EJERCICIO 1
En la crónica, ¿qué recomienda comprarse el amigo del encuentro en la esquina del Club Dock Sud?
EJERCICIO 2
Por favor, enumera todo lo que, según la crónica, ya no queda en la Costanera Sur.
EJERCICIO 3
Según la crónica, ¿por qué no es posible cumplir la promesa de visitar el castillo de la Isla Libertad?

TEXTO PROPORCIONADO
Crónicas urbanas: en la Ciudad de los Poetas

El follaje verde de los fresnos embellece las calles de Gualeguaychú. Casas con fachadas modestas se intercalan con otras de señoriales frentes, de arquitectura europea. A través de algunas puertas se ven patios andaluces adornados con motivos arabescos.


Por Martín Davico

 

Viejas veredas permanecen intactas y otras, cada vez más partidas. La ciudad debe mucho a sus añosos fresnos que disimulan el infame cablerío. Para junio los árboles estarán pelados, se complotarán la humedad y el frío, y el encanto desaparecerá.

En la esquina del Club Dock Sud, me encuentro con un amigo que me asegura que “conoce bien el paño”. Me da algunos consejos de marketing: “Es muy importante dar una buena imagen. No basta con ser un buen profesional, también hay que parecerlo. Haceme caso y comprate un buen auto”.

Camino por la Costanera Sur en dirección al frigorífico. Ya nada queda de los basurales, de los yuyales llenos de bolsas, de los fuegos que quemaban los desechos, ni de las  columnas de humo denso y nauseabundo. Grupos de jóvenes hacen ejercicios bajo la supervisión de un entrenador. A la perfección, distingo los cantos de un zorzal y de una calandria. El sol de la tarde tiñe todo de naranja y amarillo. Las vistas del río son para una foto de postal.

Pego la vuelta y me detengo en el puentecito del Munilla. La estructura anaranjada parece un hijito del Méndez Casariego. Observo las canoas, el arroyo y el momento justo en el que alguien saca algo con una caña. El pescador, un joven de unos treinta años, agarra la pieza con sus manos, la observa, la desengancha del anzuelo y con indiferencia la tira al pasto. Satisfecho, le dice a su compañero de pesca: “Es una boguita. La dejamo’ pa’ carnada”. La pequeña boga, desesperada por sobrevivir, salta como un resorte y se tapiza de gramilla seca. El sufrimiento del animal me hace hablar: “Maestro”, le digo con tono de súplica, “devolvela al agua, pobre bicho, si ni siquiera te la vas a comer”. El muchacho me mira por debajo de su visera, baja la cabeza y contesta como mandándome sutilmente al demonio: “Sí sí, ahora en un ratito”. Un rubor me inunda. No digo nada más y me quedo pensando en mi intervención: “Ya no sé si soy alguien que evoluciona, o que simplemente envejece”.

Dos días más tarde paseo con mis sobrinos por el puerto. Miramos el castillo de la Isla Libertad y les prometo que algún día iremos a visitarlo. En escasos segundos un hombre de la Prefectura, al que le pregunto cómo podría cruzar, derriba mi plan de un soplido: “Está prohibido ir a la isla si no tenés una propiedad o si no has alquilado nada”.

INFORMACIÓN MOSTRADA
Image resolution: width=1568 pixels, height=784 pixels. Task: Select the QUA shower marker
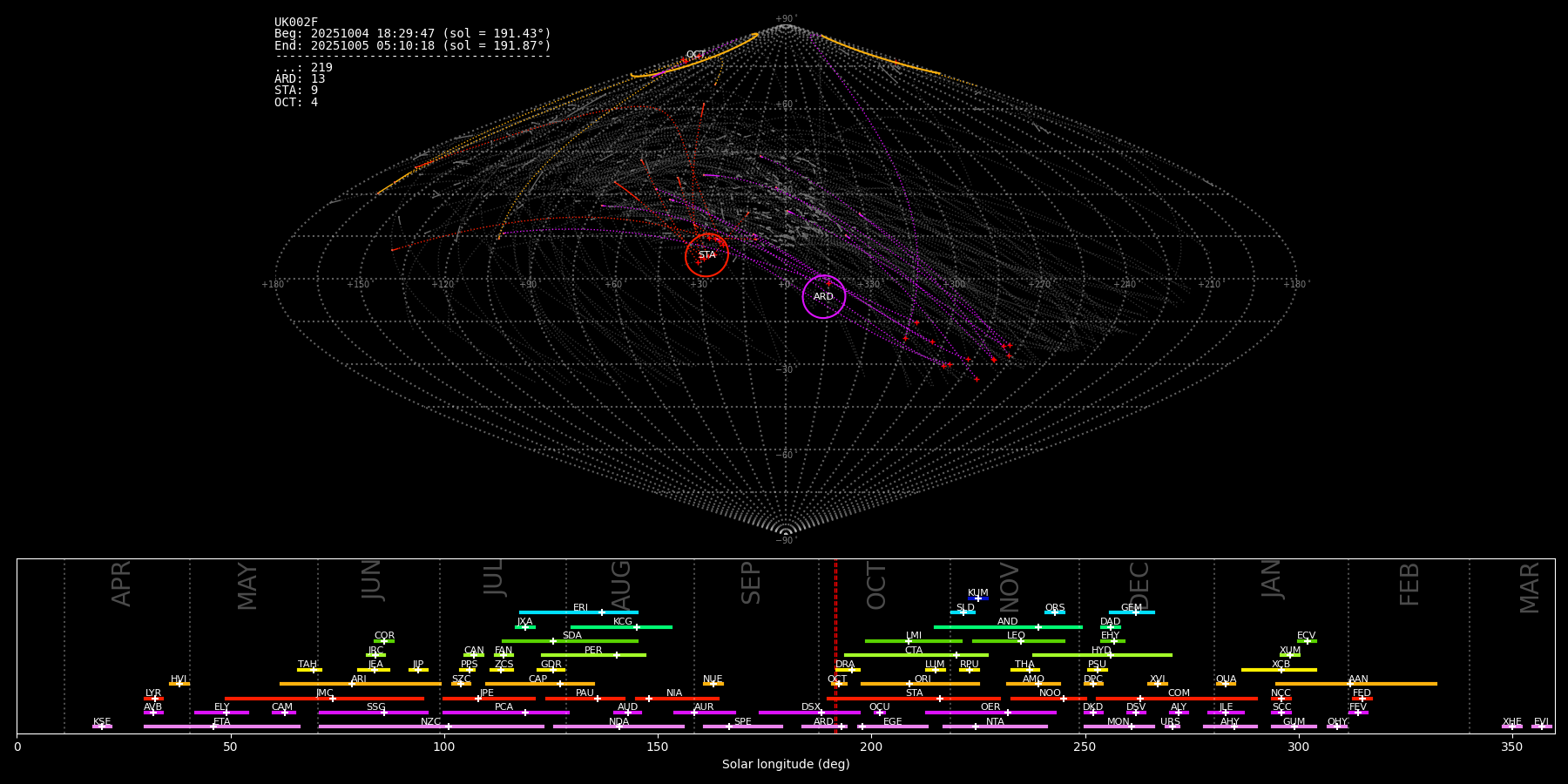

RESPUESTA FINAL 1
Un buen auto.

RESPUESTA FINAL 2
- Los basurales
- Los yuyales llenos de bolsas
- Los fuegos que quemaban los desechos
- Las columnas de humo denso y nauseabundo

RESPUESTA FINAL 3
Un hombre de la Prefectura explica que está prohibido ir a la isla sin tener una propiedad allí o sin haber alquilado algo.